At the police department, the other person in the car was given her Miranda warnings and questioned in reference to who was driving the vehicle. She admitted that Strzalkowski was driving and told her to say that she was driving. She was issued a criminal summons and was subsequently released. Strzalkowski was released without charges on July 4, 2006. Prior to being released, the officer obtained his contact information. The officer informed Strzalkowski that would be contact him about this incident.

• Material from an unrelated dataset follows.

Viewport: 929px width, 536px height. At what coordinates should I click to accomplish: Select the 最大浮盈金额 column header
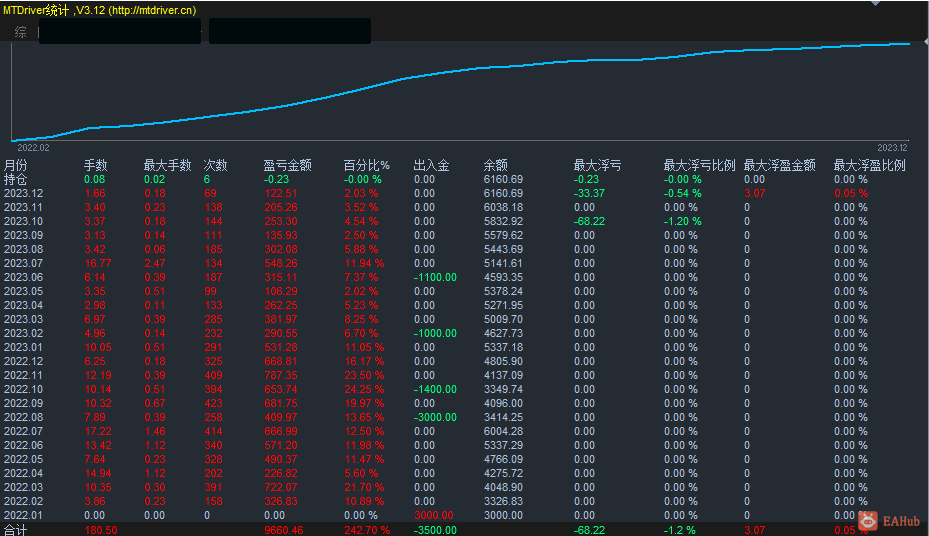(779, 165)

The officer prepared a warrant for Strzalkowski's arrest for a felony DUI on November 26, 2006. On December 9, 2006, the officer made one attempt by telephone to contact Strzalkowski concerning the warrant but the phone was disconnected. On August 11, 2007, Strzalkowski was arrested and taken into custody when a Milton, Delaware police officer ran a wanted check on passengers in a car stopped for a moving violation. When he was arraigned in the Justice of the Peace Court 11 on the DUI charge, he was released on his own recognizance. He signed a "Bond/Order to Appear" form stating, "Defendant . . . understand[s] the following: If [he] fails to keep the Court advised of [his] address as required by Delaware statute, [he] waive[s] any notice requirements pertaining to this release . . . to court appearances and/or other matters pertaining to the charge. . . ." This language refers to 11 Del. C. § 2113(e), which states:

Any person released pursuant to this chapter shall notify the court before which the case is pending, of any changes of address or residence within 5 days of such change. Failure to make such notification will result in constructive receipt of any subpoena issued to the person by or on behalf of the court to the last address or residence given to the court by that person.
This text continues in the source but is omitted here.